Recently I have been reading a lot of fantasy and science fiction, and those are still my genres of choice. But, I have been feeling a bit boxed in - that this fantasy was too similar to that one, that this sci-fi was low on the sci and heavy on the melodrama. I decided to take a break from my genre pieces and so asked for recommendations. This book was the first of those, though I do have one fantasy book left to get through - book five of a five-part series (the last Percy Jackson book) - but I wanted to get started.

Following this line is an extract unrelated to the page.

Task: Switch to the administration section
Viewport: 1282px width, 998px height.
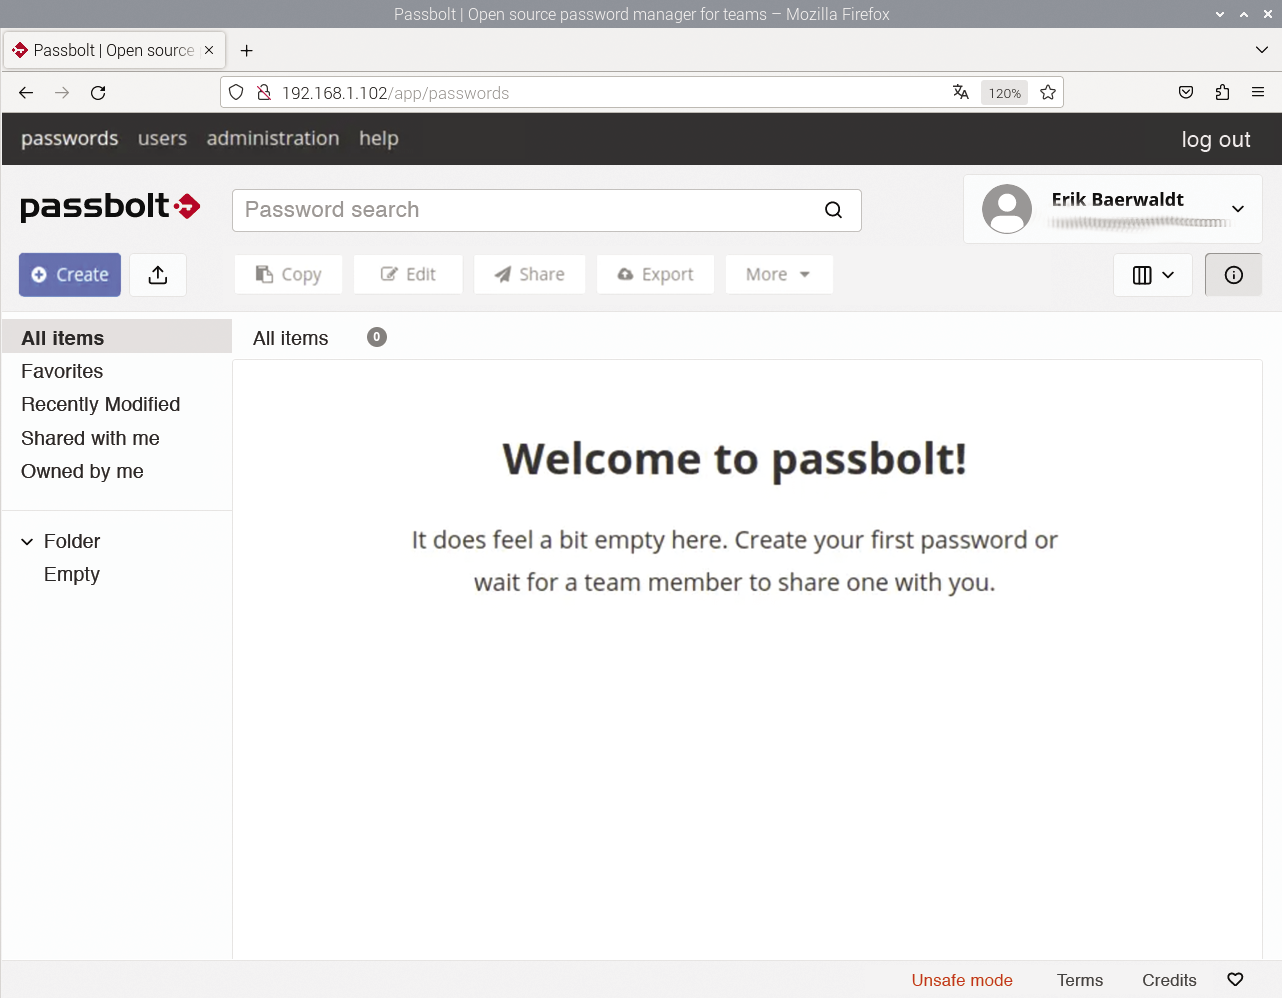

And what a start this book was. Writing a book about writer being interviewed by a biographer could have been all wonky or self-referential, but instead turned out to be a nice mystery to be solved by the biographer even as she saw the reflections of her own struggles and used what she saw as a catharsis to turn her life from one that she is not completely in control of into one which follows a path she is setting.
The nice thing about mysteries appearing in a non-genre piece is that they do not have to follow the genres rules. There were no cops, no private detectives, no one actively trying to solve a mystery, for only when the old woman reveals her story is there a mystery revealed. And the protagonist isn't trying to solve a mystery, even though she does, she is just trying to get as close as she can to the truth for her biography.
This book quite reminded me of "The Prestige" by Christopher Priest, not only by twins playing key roles, but by twins who had lost their sibling and felt their spirit. That seems quite an odd thing to be picked up by two novelists, both British, incidentally. Maybe there is some cultural phenomenon that I am not picking up on? Both books also have just a touch of the super-natural, but it's not in your face, it's the kind of thing that may be dismissed as the narrator's whimsey, and depending upon my mood will be taken either of the ways intended.